You need to be MUCH MORE PATIENT.
First of all, the crate is probably TOO BIG. You need to get one or block off his existing crate so that he can comfortably lie down and turn around and THAT'S IT. If it's too big, he'll use one end as a latrine and lie on the opposite end. Here's a useful link for teaching him how to love his crate: Crate Training | The Humane Society of the United States (http://www.hsus.org/pets/pet_care/our_pets_for_life_program/dog_behavior_tip_sheets/crate_training.html - broken link) There are lots of helpful sites but you CANNOT just shut him in the crate and close the door. Training him is a PROCESS.
Also, for the housetraining, don't expect much before six months of age, because puppies, like human infants, MATURE into being able to control the muscles that hold the bladder and bowel closed. Here are my housetraining instructions. If you and everyone in the house follows these TO THE LETTER (including the bit about the KINDS of treats) you'll have a trained dog - not immediately, because he's too young, but eventually.

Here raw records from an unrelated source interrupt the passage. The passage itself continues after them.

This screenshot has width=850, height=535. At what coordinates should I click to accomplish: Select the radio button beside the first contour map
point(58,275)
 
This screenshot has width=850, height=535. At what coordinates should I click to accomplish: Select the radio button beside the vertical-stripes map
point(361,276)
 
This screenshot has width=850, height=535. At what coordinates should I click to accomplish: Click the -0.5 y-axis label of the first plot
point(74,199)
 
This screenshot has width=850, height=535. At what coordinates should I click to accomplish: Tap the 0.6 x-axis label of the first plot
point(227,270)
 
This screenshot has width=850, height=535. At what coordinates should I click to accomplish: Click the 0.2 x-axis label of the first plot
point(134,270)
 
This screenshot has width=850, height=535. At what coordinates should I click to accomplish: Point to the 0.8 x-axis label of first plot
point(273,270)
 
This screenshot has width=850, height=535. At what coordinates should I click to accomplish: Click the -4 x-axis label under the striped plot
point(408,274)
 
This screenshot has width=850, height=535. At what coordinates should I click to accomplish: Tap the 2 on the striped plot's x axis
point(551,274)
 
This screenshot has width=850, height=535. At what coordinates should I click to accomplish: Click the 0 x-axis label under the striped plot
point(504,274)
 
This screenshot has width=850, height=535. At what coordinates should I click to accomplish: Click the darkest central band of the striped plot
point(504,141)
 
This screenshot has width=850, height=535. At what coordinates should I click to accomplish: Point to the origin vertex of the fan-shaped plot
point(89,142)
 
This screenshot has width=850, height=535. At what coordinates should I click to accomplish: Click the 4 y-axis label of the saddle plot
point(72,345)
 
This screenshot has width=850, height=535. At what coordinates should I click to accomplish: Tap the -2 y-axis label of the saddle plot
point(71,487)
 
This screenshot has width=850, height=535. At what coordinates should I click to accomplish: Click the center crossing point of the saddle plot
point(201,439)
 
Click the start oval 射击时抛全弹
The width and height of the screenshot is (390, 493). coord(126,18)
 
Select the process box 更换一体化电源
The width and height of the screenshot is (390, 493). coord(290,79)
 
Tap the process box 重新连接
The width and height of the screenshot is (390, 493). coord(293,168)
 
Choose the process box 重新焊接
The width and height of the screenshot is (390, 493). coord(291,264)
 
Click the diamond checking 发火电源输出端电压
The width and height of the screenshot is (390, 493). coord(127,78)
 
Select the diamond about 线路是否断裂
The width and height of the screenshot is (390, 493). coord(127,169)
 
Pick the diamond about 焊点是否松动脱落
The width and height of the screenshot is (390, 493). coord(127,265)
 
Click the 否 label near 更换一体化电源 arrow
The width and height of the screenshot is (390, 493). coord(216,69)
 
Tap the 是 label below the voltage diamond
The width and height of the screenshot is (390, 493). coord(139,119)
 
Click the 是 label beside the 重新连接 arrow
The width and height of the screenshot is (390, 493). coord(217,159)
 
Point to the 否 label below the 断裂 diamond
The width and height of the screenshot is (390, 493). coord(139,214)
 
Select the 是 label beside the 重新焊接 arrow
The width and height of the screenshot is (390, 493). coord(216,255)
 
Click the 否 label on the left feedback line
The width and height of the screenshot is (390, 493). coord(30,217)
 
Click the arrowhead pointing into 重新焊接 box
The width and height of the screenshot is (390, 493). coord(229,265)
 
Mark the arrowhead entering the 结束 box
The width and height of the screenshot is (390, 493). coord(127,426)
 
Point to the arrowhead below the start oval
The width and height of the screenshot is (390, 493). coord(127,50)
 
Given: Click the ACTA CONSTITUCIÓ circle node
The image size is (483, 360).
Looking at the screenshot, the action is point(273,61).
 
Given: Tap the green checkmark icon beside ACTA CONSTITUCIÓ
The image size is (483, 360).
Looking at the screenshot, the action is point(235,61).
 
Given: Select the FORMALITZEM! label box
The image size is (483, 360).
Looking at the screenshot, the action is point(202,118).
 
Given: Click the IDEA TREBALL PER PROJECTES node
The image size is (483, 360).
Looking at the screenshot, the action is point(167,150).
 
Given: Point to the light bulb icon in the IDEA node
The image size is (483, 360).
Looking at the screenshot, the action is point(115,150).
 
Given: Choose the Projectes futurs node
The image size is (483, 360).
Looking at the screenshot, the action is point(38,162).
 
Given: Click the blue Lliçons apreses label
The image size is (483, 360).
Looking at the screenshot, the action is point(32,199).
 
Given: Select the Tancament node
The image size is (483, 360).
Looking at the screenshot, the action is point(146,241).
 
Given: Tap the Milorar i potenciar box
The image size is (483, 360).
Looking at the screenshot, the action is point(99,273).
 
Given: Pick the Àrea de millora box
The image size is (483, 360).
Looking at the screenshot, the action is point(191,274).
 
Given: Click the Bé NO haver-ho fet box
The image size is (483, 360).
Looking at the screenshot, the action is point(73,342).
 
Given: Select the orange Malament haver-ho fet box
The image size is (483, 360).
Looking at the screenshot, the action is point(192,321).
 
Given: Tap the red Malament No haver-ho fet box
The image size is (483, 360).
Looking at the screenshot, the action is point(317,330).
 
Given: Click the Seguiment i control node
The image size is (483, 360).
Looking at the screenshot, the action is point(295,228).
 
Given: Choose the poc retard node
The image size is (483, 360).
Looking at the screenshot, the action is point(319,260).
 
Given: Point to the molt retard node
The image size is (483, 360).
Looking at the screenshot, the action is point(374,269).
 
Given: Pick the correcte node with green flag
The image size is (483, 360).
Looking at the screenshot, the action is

MOST IMPORTANT: NO SCOLDING for accidents. He's trying! And if he has an accident where you're upset about it, that's YOUR fault, not his, since you let him into that area.
Here's the post:
Housetraining your dog (puppy or adult!)
The first thing you need to do is to remember that you’re trying to reinforce a new behavior. That means that the rewards for this behavior must be beyond WONDERFUL. NOT crap from the store. Wonderful treats are poached chicken breast/turkey breast, cheese and steak. And you don’t have to use big pieces. Tiny pieces (about 3mm cubes) are just fine! I poach a whole turkey breast every few weeks, cut it into hunks when it’s cool enough to handle, wrap them well and store them in the freezer. When I need some, I’ll thaw a hunk overnight and cut off pieces and dice finely, storing them in a plastic bag in the fridge. One hunk will last about five days. Cheese is also popular, so variety is fine.
I carry these plastic bags in my jacket pockets in the winter and in a fanny pack in warmer weather. You HAVE to have these with you, or this method won’t work, because you need to reward as soon as the dog finishes pooping or peeing. It’s not going to work if the rewards are in the house.
Remember that you’re trying to change a very ingrained behavior. Some dogs like to feel certain things under their feet when they eliminate, like fabric, or newspaper. This is called a ‘substrate preference.’ What you’re trying to do is change this substrate preference, and to do that you have to make the treats SO wonderful that the dog will change this very well-entrenched behavior. Thus the chicken, cheese, steak.
I love clicker training, but this can be done without clickers. You just need a way to ‘mark’ the behavior you want to reinforce. Use the word ‘YESSSSS!!!!’ very enthusiastically – that works for some.
You’re going to need to GO OUTSIDE WITH your dog and the dog needs to be on a leash. Yes, even in winter. If you don’t reward IMMEDIATELY after the event (when dog immediately finishes pooping or peeing) and wait inside, the dog is going to be reinforced for coming inside, not for doing its business. So, leash up your dog. STAND IN ONE PLACE. Be boring. Bring a book or magazine for yourself.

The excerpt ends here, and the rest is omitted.